**Requirement:**
Pick out each line of the records in which the word "badge" appears.

**Exercise inputs:**
--------------------------------------------------

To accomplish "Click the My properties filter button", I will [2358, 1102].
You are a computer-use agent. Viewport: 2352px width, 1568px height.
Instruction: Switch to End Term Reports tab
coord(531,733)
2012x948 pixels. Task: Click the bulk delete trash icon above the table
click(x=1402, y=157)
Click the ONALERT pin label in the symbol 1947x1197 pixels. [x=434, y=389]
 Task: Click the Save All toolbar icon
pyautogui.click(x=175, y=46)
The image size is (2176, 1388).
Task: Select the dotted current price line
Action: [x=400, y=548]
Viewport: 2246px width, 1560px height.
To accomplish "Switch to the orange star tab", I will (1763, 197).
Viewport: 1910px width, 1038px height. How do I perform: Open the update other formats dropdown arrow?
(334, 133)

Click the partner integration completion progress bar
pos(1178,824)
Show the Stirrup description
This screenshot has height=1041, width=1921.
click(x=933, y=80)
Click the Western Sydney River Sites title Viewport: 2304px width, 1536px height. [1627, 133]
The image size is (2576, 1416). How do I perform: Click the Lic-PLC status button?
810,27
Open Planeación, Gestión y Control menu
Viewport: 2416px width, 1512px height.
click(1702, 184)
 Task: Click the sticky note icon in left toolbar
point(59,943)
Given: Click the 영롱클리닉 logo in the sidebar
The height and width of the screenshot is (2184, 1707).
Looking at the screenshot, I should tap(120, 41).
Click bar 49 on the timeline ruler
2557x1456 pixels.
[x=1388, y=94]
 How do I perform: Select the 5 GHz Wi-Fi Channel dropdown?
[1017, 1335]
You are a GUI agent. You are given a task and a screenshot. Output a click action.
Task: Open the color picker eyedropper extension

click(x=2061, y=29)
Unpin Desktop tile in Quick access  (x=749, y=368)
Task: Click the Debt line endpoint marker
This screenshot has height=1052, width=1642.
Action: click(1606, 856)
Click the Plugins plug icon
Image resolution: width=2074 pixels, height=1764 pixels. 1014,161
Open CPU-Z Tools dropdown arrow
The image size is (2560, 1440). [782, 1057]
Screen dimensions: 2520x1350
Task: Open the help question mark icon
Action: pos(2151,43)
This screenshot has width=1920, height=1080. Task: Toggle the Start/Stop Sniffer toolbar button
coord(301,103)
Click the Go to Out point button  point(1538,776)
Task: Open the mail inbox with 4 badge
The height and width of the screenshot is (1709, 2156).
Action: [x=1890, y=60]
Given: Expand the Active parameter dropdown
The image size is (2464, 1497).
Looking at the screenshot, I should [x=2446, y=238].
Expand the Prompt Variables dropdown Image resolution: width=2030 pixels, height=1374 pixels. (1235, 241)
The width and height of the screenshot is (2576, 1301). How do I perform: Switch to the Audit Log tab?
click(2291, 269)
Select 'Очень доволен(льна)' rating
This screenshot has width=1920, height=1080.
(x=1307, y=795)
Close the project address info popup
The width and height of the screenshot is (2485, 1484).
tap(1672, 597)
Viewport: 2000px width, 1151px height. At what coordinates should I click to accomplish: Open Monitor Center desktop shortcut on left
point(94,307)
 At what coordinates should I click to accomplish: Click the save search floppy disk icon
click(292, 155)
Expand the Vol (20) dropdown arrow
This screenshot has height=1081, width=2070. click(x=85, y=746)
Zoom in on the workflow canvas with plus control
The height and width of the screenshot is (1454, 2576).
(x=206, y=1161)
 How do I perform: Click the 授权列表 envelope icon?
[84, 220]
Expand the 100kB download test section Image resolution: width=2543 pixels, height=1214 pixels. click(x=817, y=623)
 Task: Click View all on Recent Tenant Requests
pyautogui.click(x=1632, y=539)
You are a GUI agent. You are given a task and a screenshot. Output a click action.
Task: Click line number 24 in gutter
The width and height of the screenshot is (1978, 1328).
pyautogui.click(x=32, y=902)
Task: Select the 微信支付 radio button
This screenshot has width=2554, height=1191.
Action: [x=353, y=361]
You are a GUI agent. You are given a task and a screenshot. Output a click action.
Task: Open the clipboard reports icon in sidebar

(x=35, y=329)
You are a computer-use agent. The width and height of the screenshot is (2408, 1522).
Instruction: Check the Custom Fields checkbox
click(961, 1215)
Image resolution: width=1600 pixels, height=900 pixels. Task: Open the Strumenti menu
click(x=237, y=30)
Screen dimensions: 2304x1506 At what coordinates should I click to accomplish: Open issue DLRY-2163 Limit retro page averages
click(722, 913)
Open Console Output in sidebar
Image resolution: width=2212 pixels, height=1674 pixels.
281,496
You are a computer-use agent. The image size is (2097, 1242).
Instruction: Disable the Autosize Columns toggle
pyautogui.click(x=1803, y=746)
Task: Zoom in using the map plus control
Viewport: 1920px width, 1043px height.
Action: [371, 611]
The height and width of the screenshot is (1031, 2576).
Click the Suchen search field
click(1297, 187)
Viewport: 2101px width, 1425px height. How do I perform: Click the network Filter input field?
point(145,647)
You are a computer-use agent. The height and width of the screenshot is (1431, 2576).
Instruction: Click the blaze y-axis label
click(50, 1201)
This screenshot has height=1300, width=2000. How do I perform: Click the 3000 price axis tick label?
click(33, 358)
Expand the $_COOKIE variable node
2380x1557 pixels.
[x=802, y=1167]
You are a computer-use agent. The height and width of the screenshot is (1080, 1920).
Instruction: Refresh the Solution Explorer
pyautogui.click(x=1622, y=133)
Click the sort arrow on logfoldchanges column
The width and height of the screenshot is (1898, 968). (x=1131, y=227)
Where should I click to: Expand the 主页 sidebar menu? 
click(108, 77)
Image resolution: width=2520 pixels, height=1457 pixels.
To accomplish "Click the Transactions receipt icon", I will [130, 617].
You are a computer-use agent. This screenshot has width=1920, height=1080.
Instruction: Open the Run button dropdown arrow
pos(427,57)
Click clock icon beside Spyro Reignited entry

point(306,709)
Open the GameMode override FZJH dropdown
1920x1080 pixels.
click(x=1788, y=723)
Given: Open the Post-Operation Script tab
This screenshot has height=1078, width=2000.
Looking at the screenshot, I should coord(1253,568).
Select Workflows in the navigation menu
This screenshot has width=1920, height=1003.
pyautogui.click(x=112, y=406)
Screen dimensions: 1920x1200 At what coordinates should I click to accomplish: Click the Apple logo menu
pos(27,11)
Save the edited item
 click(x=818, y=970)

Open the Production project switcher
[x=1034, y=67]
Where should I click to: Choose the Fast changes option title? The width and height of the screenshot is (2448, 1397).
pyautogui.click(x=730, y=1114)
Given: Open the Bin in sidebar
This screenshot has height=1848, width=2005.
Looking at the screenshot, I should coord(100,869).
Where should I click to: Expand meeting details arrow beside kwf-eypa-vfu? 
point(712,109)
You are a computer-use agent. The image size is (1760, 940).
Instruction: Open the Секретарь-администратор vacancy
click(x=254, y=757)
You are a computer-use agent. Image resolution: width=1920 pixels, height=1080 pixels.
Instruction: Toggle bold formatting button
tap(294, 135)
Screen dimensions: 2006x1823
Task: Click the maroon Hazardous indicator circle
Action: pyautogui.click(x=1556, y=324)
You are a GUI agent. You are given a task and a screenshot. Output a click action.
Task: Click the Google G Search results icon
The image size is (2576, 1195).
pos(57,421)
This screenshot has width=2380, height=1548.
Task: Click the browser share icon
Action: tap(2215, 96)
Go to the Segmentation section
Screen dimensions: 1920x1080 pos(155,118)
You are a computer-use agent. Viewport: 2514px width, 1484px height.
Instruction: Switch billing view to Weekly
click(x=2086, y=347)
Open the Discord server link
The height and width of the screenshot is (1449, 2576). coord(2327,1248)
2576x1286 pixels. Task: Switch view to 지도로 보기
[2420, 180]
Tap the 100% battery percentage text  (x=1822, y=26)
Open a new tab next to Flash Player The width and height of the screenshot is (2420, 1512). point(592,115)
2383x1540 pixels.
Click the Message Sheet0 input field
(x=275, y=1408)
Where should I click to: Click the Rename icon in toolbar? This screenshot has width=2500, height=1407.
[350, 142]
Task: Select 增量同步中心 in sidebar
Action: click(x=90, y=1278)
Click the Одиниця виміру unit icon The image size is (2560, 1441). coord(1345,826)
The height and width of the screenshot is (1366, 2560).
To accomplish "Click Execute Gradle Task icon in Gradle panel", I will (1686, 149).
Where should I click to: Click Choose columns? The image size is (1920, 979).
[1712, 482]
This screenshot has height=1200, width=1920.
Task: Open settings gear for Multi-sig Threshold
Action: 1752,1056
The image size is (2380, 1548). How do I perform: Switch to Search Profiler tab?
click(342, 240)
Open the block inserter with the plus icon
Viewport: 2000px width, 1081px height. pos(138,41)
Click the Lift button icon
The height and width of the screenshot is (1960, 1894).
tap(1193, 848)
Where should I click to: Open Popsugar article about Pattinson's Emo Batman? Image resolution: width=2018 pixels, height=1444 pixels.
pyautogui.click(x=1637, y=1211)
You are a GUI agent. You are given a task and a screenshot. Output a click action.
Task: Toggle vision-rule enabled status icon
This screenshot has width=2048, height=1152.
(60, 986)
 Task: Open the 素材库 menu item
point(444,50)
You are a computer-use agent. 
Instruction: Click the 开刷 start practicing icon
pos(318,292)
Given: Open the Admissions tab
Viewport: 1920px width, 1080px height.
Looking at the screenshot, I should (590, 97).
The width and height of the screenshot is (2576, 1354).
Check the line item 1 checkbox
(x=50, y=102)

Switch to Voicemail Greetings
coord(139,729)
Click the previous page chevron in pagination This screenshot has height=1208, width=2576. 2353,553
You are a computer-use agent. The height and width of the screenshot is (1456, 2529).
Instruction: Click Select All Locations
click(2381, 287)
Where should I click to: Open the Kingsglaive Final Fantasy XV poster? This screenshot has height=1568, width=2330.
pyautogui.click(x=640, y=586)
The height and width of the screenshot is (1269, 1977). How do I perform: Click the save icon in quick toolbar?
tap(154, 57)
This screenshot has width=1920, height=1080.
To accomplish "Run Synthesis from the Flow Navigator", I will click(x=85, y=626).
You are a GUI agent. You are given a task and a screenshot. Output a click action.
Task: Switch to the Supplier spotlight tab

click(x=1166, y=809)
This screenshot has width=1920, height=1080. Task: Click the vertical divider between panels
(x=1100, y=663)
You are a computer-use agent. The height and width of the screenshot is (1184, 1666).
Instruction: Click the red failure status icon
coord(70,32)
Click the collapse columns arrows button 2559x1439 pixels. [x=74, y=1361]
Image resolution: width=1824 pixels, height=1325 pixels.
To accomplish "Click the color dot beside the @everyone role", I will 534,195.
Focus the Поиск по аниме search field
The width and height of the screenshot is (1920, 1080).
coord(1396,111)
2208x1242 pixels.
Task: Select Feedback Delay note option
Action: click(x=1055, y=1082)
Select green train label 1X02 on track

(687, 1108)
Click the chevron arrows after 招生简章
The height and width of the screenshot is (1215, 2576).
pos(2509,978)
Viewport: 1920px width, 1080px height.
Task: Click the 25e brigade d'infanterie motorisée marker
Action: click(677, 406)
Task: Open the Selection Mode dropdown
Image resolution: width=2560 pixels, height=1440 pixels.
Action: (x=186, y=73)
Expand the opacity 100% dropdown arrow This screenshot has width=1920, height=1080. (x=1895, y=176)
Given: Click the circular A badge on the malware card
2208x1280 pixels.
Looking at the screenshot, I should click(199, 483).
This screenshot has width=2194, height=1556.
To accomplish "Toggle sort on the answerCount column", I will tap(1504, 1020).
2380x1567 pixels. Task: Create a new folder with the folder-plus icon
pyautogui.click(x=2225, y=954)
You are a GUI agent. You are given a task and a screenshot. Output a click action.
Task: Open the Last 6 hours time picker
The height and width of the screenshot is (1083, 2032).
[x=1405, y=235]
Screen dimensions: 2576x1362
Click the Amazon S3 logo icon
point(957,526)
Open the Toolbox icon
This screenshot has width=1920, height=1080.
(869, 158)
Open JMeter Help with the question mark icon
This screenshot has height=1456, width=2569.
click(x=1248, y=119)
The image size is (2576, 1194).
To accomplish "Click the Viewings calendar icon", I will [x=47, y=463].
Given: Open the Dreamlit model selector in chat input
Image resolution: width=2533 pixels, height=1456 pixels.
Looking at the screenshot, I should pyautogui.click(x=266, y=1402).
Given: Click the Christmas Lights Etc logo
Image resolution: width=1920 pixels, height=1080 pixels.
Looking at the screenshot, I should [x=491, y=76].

--------------------------------------------------

**Solution to the exercise:**
Task: Open the mail inbox with 4 badge
Given: Click the circular A badge on the malware card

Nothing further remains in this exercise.